▶ PROMPT:
Restate, word for word, the run of lines that starts at the line containing "The height and" and ends with the final line of the listing. Leave pictures out.

▶ RECORDS FOR THIS EXERCISE:
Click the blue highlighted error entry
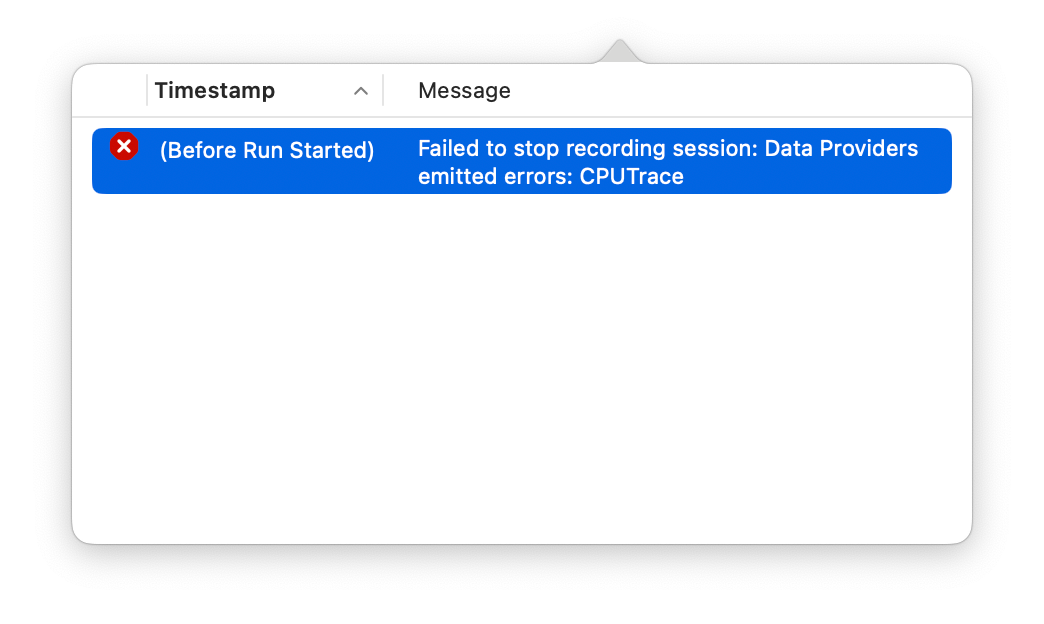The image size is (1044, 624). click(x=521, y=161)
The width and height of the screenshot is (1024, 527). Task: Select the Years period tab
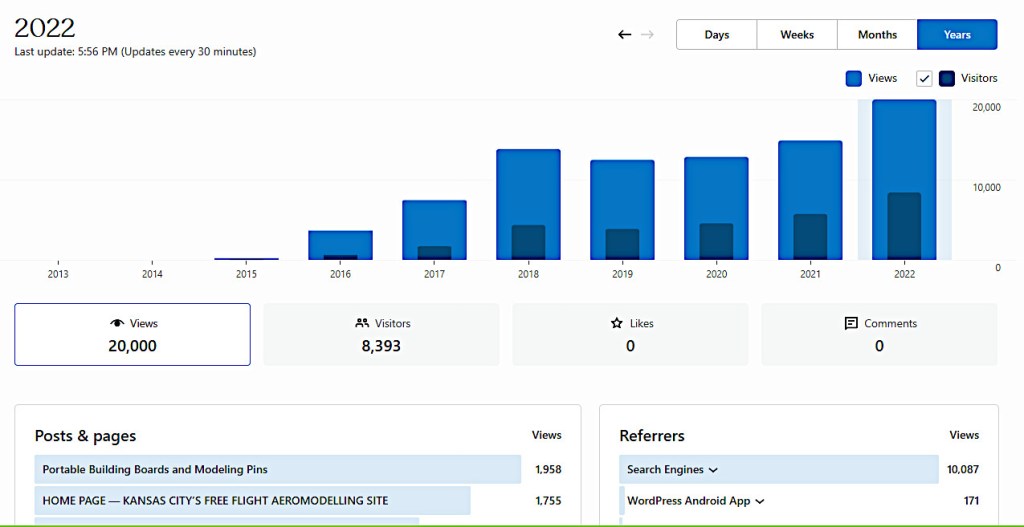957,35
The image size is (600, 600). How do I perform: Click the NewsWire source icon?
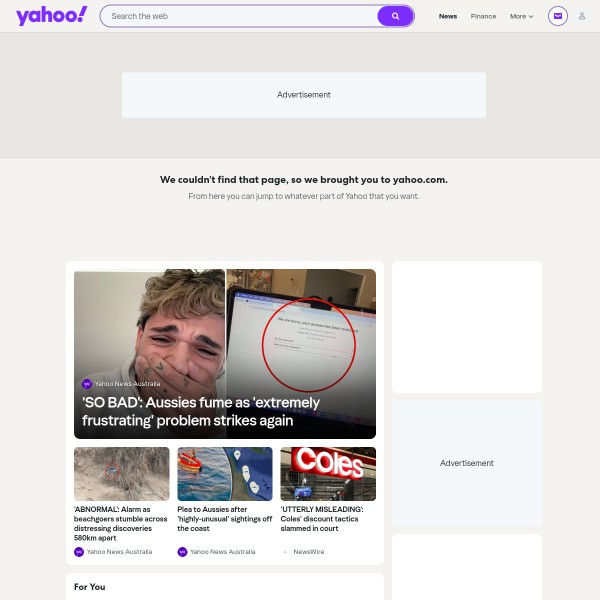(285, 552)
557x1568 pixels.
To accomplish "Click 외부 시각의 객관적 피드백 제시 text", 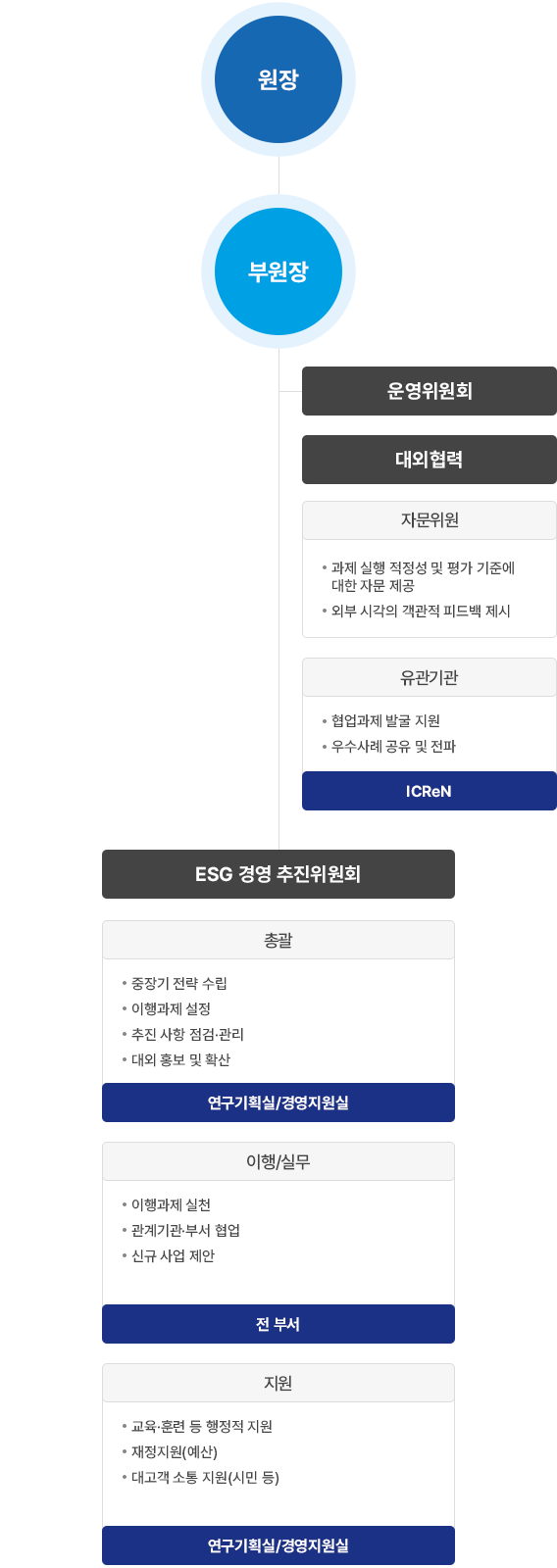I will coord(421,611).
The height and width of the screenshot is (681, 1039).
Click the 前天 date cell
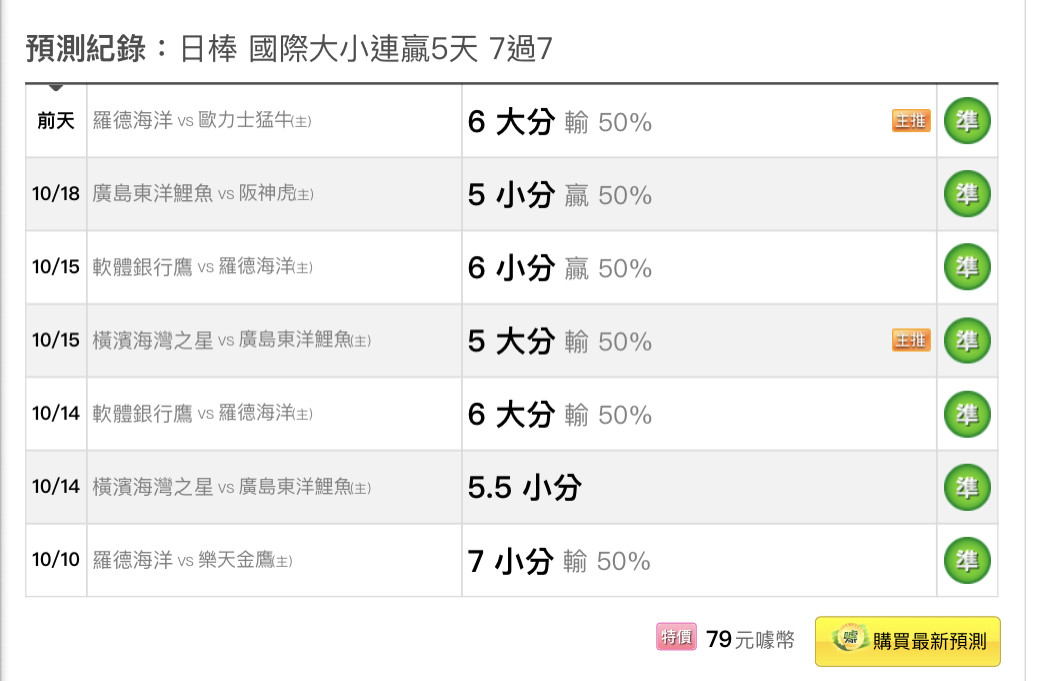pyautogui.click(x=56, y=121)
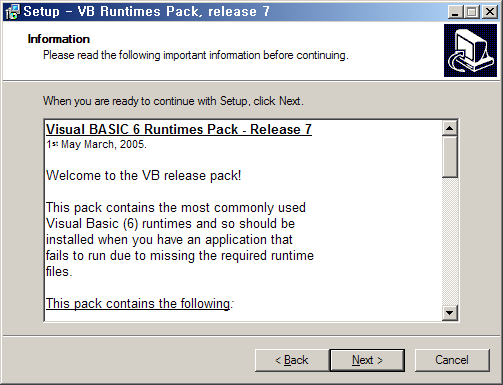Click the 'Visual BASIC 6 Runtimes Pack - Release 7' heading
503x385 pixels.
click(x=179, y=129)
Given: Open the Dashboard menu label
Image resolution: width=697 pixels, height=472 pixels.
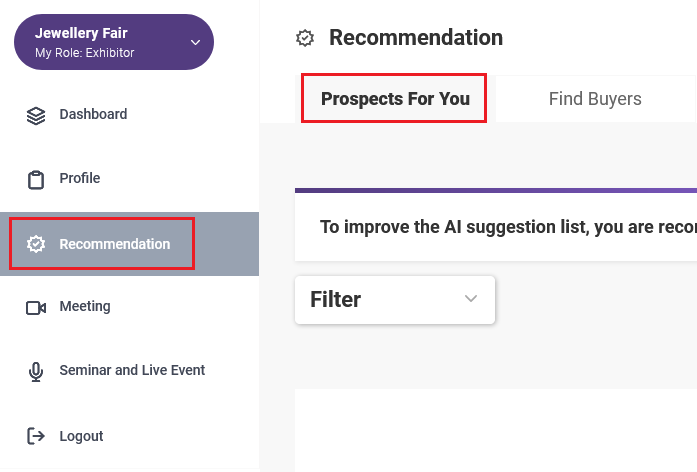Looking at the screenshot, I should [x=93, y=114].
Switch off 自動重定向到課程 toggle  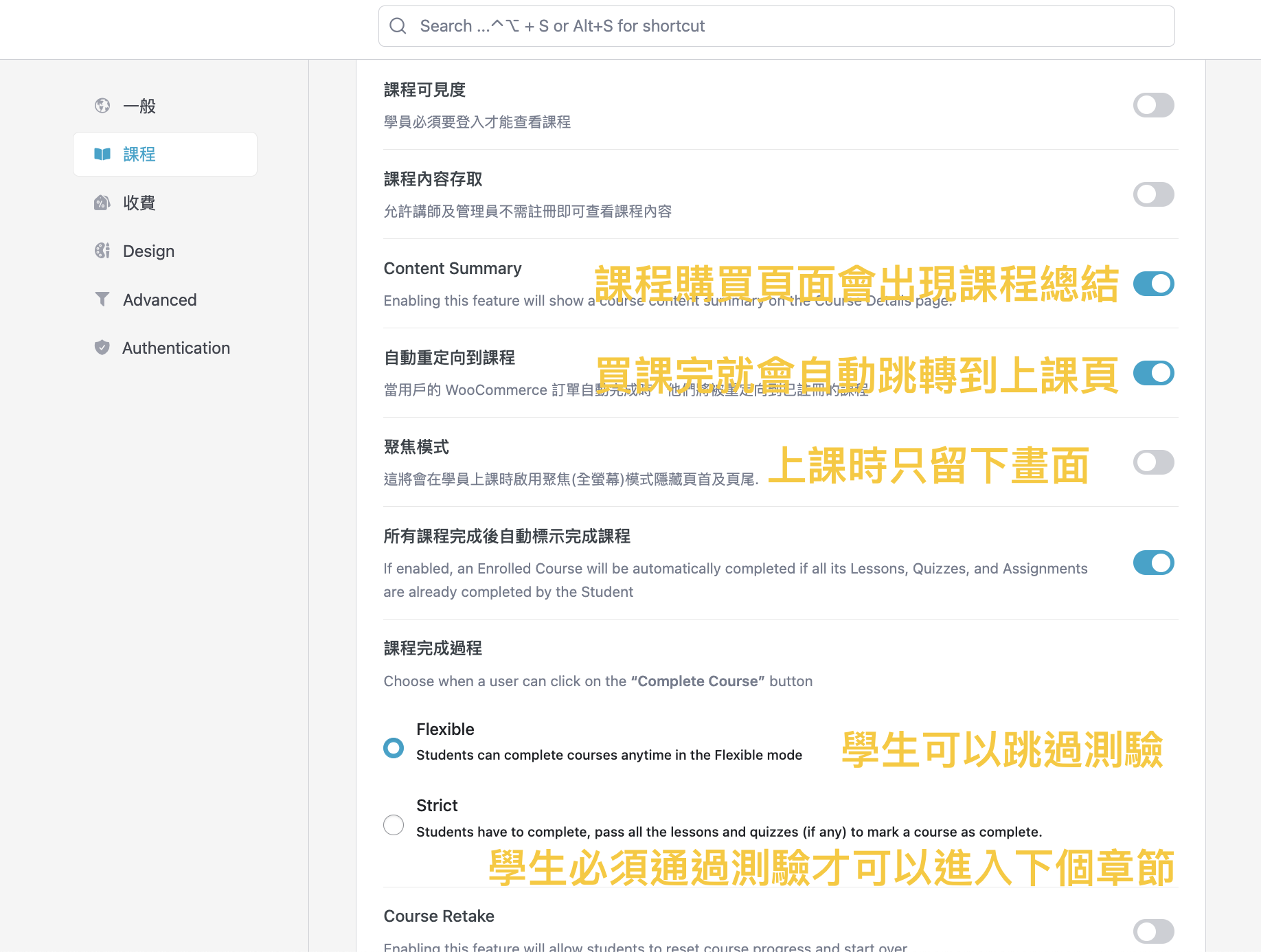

▶ EXERCISE SOLUTION:
The height and width of the screenshot is (681, 1039).
Click the 前天 date cell
pyautogui.click(x=56, y=121)
Click the 'Visual BASIC 6 Runtimes Pack - Release 7' heading
503x385 pixels.
click(x=179, y=129)
Given: Open the Dashboard menu label
Image resolution: width=697 pixels, height=472 pixels.
Looking at the screenshot, I should [x=93, y=114].
Switch off 自動重定向到課程 toggle  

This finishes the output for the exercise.